§ **Direction**:
Edit the records below, changing every "icon" to "button" and keeping everything else the same. Don't include the pictures in your answer.

§ **Data to process**:
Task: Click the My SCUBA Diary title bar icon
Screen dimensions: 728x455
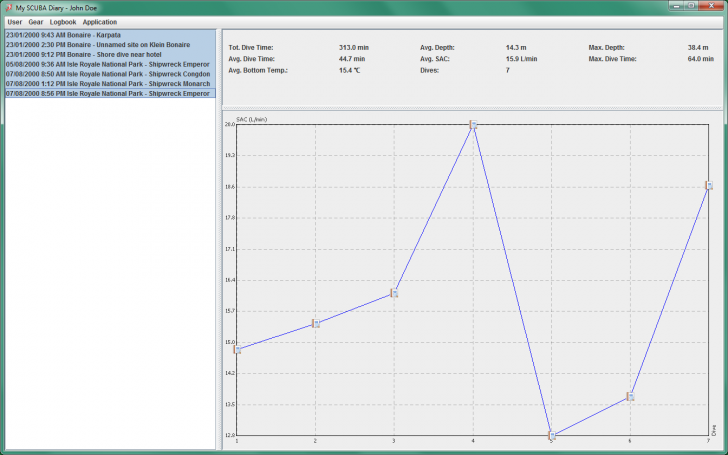Action: [x=8, y=6]
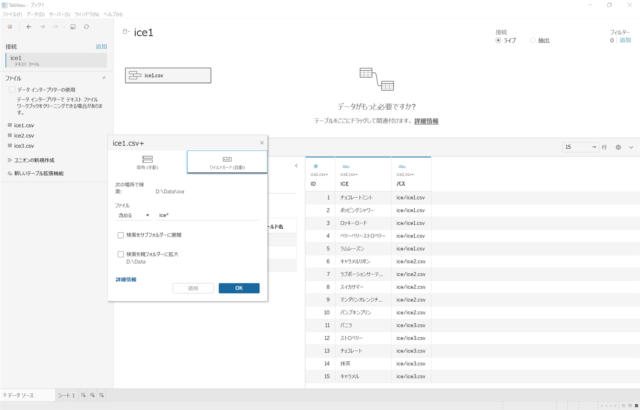640x410 pixels.
Task: Click the file pattern field containing ice*
Action: [205, 215]
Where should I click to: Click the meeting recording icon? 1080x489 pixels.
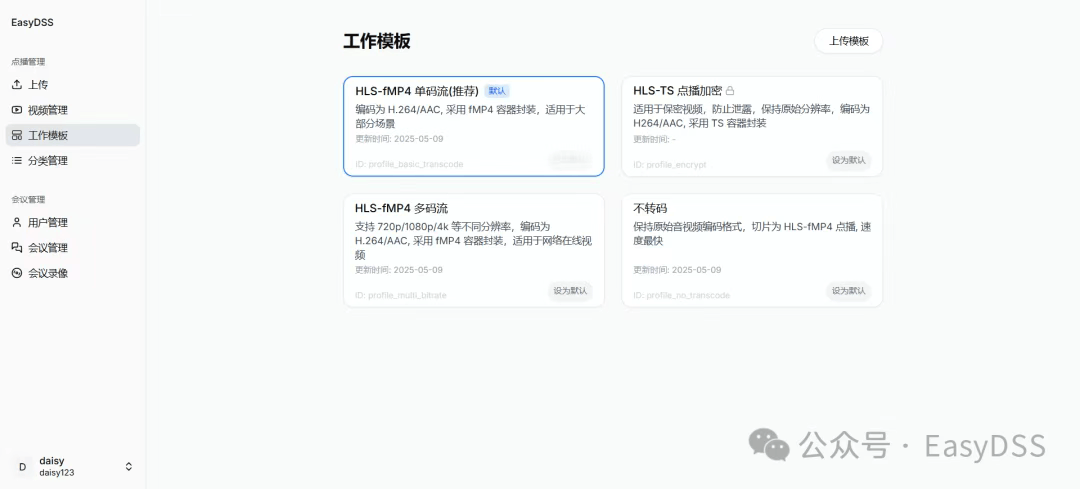coord(17,273)
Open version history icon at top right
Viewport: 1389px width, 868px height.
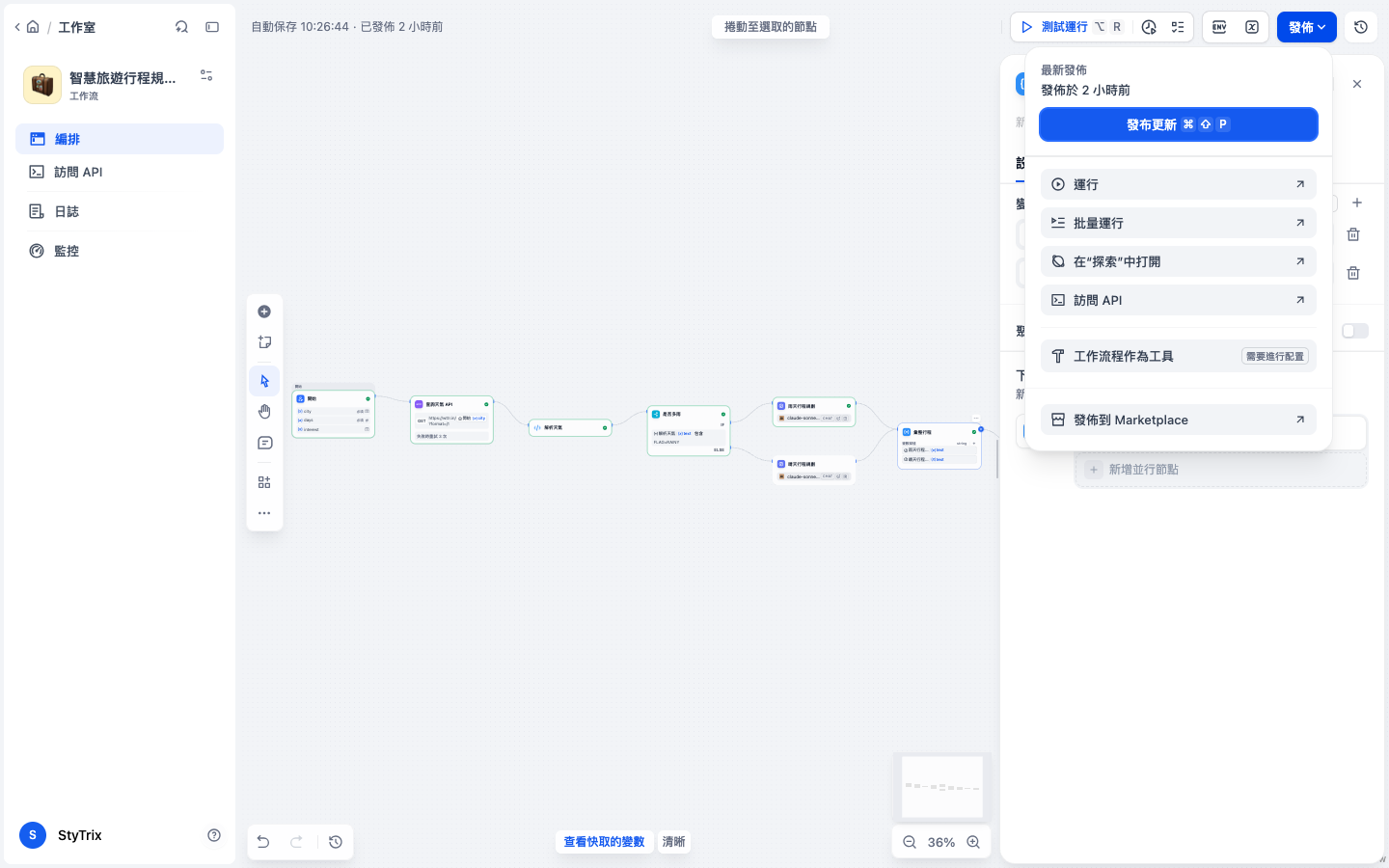coord(1361,27)
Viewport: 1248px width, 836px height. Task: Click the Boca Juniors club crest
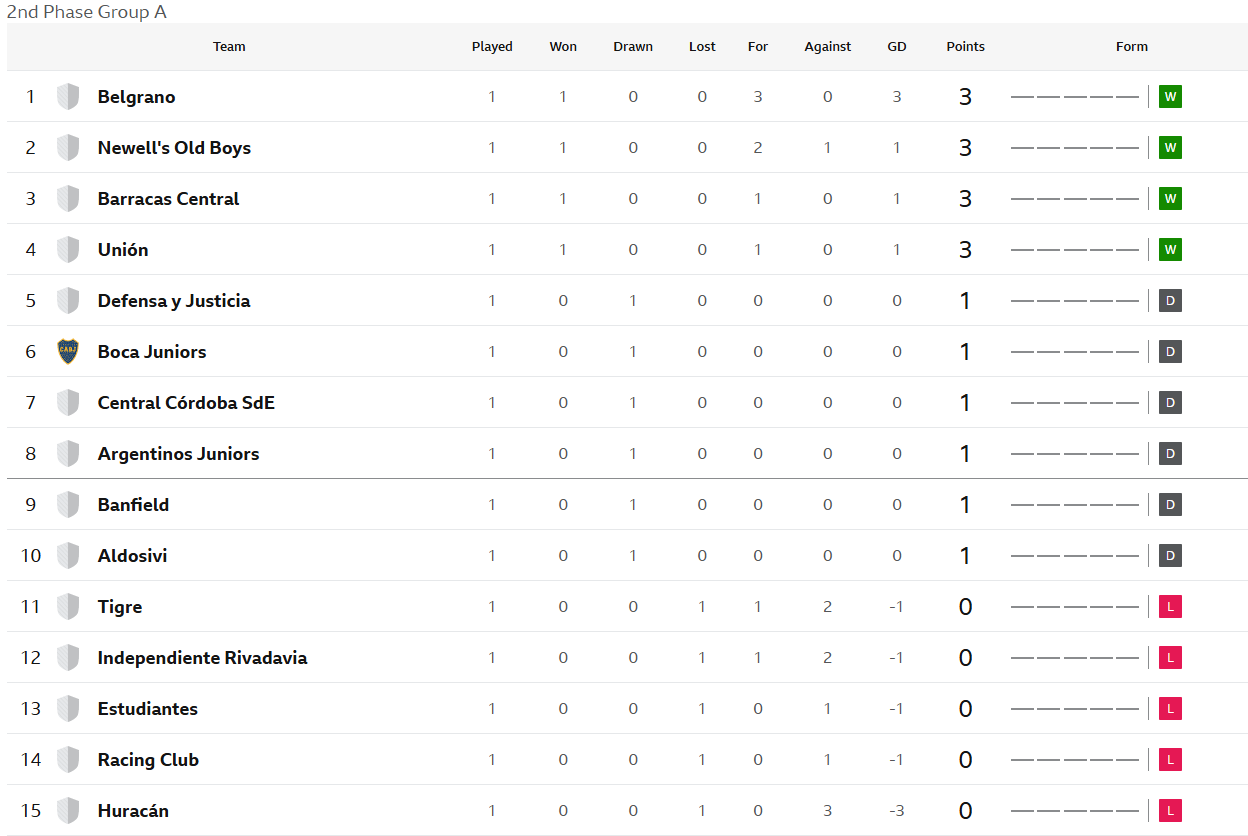pos(68,351)
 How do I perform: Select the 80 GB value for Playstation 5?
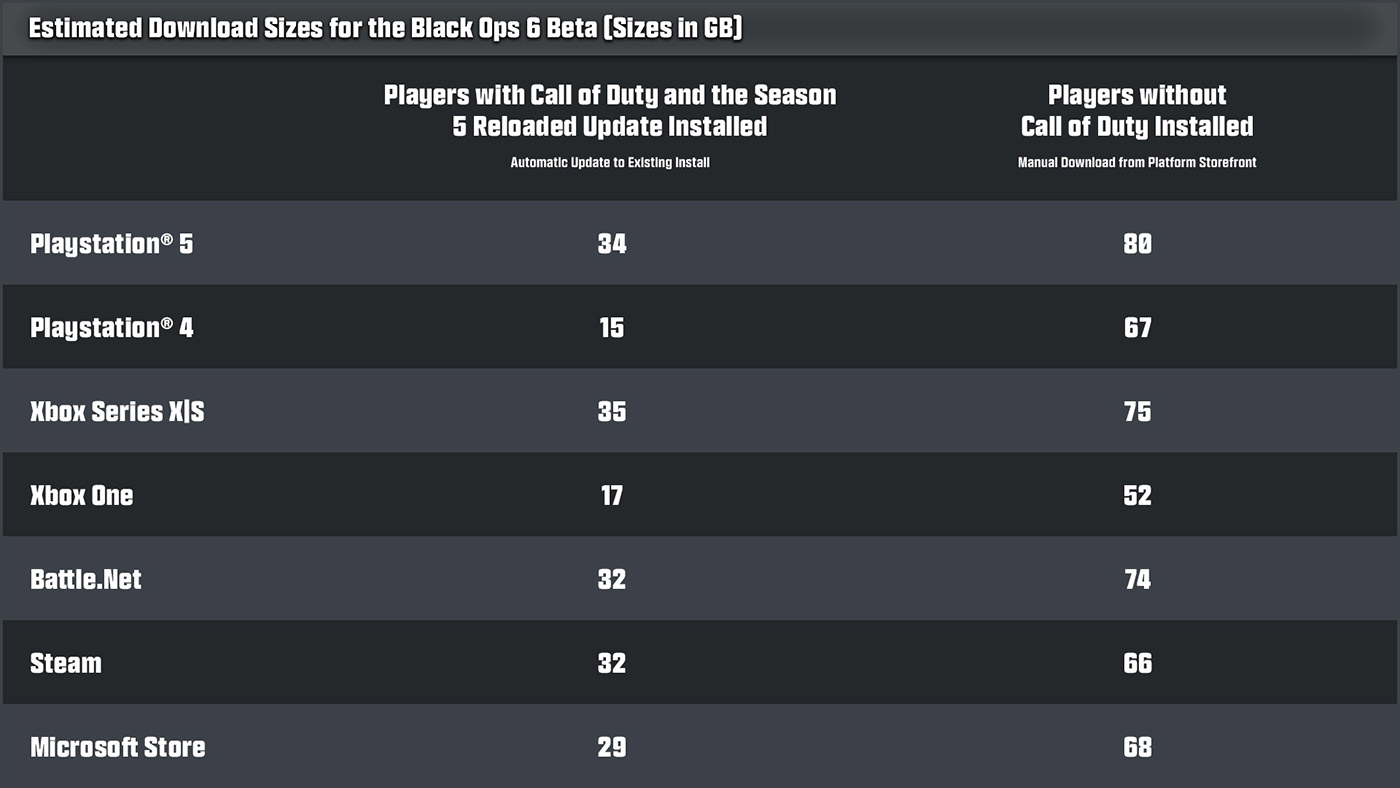[x=1137, y=244]
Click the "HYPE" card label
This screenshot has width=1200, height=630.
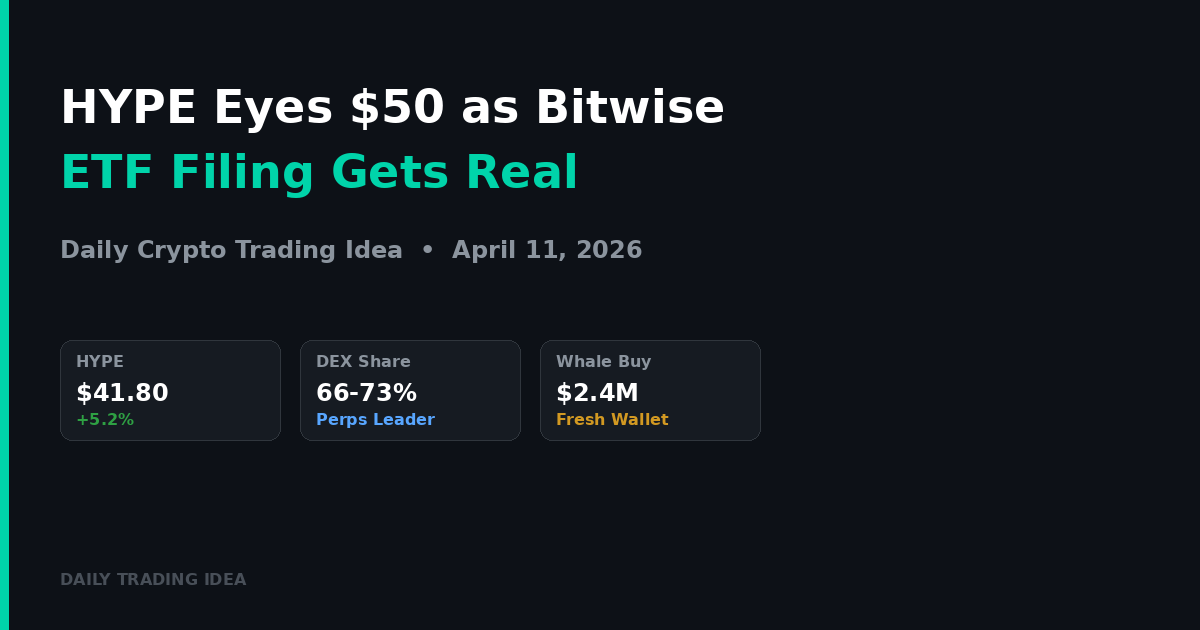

§ **Result of the exercise**:
Task: Click the My SCUBA Diary title bar button
Screen dimensions: 728x455
Action: [x=8, y=6]
640x410 pixels.
Task: Click the file pattern field containing ice*
Action: [205, 215]
Where should I click to: Click the meeting recording button? 1080x489 pixels.
coord(17,273)
Open version history button at top right
Viewport: 1389px width, 868px height.
coord(1361,27)
Viewport: 1248px width, 836px height. Task: Click the Boca Juniors club crest
pos(68,351)
 How do I perform: Select the 80 GB value for Playstation 5?
[x=1137, y=244]
Click the "HYPE" card label
This screenshot has width=1200, height=630.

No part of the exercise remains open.